KONUŞMACILARIN GİRİŞİMCİLERE TAVSİYELERİ


GİRİŞİMCİ KİŞİ:

* Yenilik yapabilmeli

*Başarısızlıktan korkmamalı

*Her zaman iyi tarafı görmeli,aşırı iyimser olmalı

*Biraz deli olmalı

*Girişimciliğiyle bir acıyı dindirmeli bir derde çare olmalı

*İş planına sahip olmalı

*Tavsiye veren kişi olmalı

*Ürünü en iyi olmalı

*En iyi reklamı yapmalı

*Doğru zamanı çok iyi bulmalı

*Şansına ciddi manada inanmalı


  Eğer günlük düşüncelerle vaktinizi geçiriyorsanız  vaktiniz boşa geçiyor demektir.Buna göre çalışın buna göre plan yapın.

  Unutmayın bir ülkenin gelişmesi istihdamı artırarak değil yeni girişimler yaparak sağlanır.

6 Ocak 2011 Perşembe

YÖNETİM 11 KONFERANSINDAN NOTLAR -1

Prof. Dr. Canan ÇETİN 'DEN LİDERLİK KONUSUNDA TAVSİYELER


* Değişime açık olun.Değişim: olumlu yönde fark  yaratmaktır.

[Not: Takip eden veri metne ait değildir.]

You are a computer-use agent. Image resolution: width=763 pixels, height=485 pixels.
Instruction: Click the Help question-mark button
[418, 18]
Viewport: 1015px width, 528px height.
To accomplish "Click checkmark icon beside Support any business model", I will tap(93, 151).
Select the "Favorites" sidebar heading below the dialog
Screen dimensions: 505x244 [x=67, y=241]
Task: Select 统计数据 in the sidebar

* Lideri lider yapan 1-İletişim Becerisi 2-Vizyon 3-Motivasyondur.

* Hedefinizi yıldızlar yapın hedefi yıldızlar olan hem gecenin hemde gündüzün sahibidir.

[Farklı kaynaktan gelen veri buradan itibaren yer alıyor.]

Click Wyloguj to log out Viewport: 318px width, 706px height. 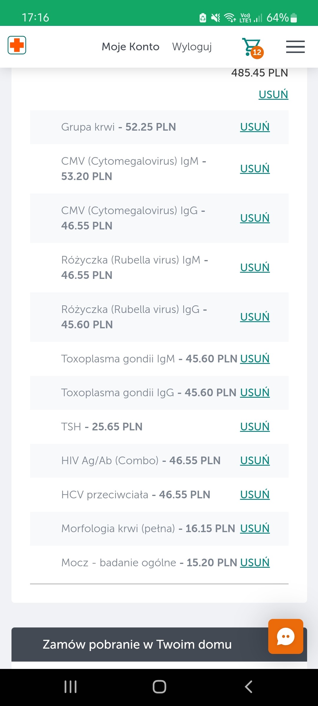pyautogui.click(x=192, y=47)
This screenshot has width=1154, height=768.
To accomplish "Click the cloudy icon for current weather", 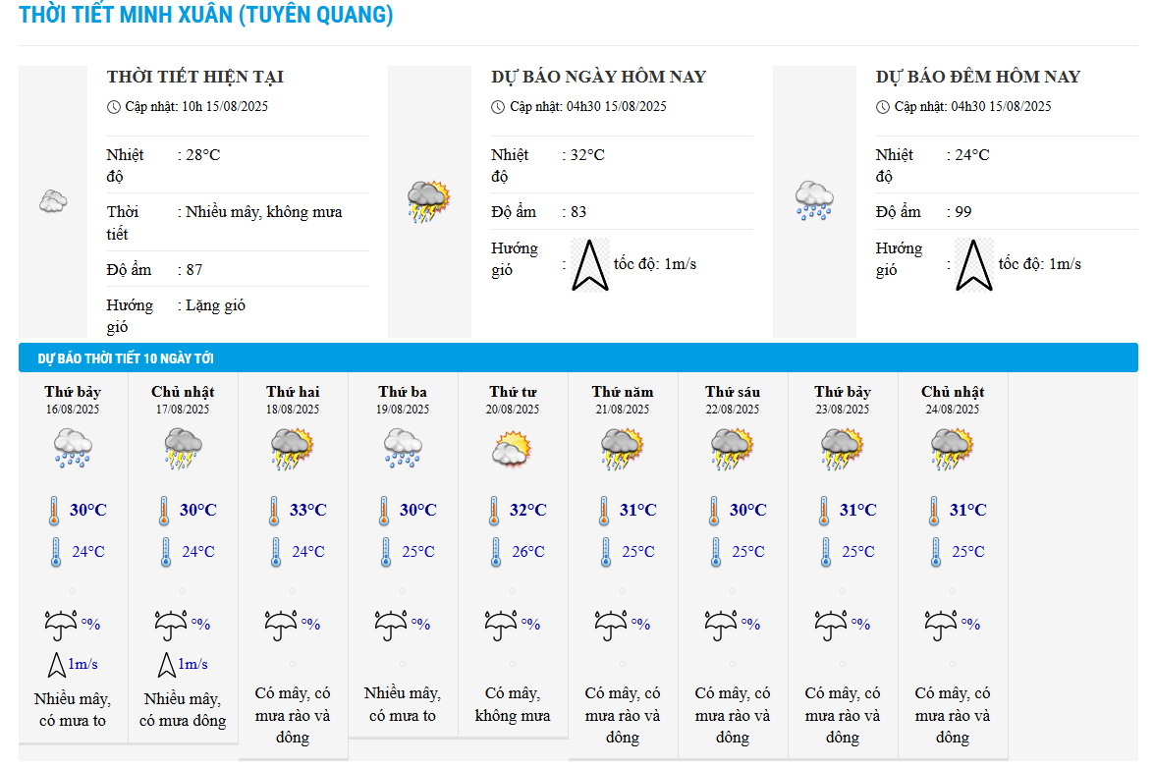I will (52, 201).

*Her şeyi öğrenme vasıtası olarak göreceksin.

* Lideri lider yapan hayatının merkezine ilkeleri koymasıdır.

* Bu ilkeler doğruluk,dürüstlük,adalet,hakkaniyet,kalite,sevgi,saygı,onur ve benzeri ilkeler......

* Hayatın merkezine parayı,malı,mülkü,işi koymayın önce ilkleri koyun.

* Etik kurallarına uyun.

* Hayatınızı önemli işler %80 acil işler %20 olacak şekilde şekillendirsin

* Staj yapın kesinlikle staj yapın

* Kıyafetlerinize özen gösterin  muhakkak bir siyah takımınız olsun.

* Maillerinizi günde en az üç defa kontrol edin.

* İçsel motivasyonunuzu yüksek tutun özgüveni olan kişi tercih sebebidir.

* Farklılık yaratmak yani değer yaratmak önemlidir.

* Kendini iyi tanıyan eksikliklerinin ve değerlerinin  farkında olan kişi iyi bir liderdir.

* Kalite ,maliyet,hız = rekabet günümüz rekabetin son nokta da olduğu bir gündür

* Rekabetin farkında olun ona göre vizyonunuzu belirleyin.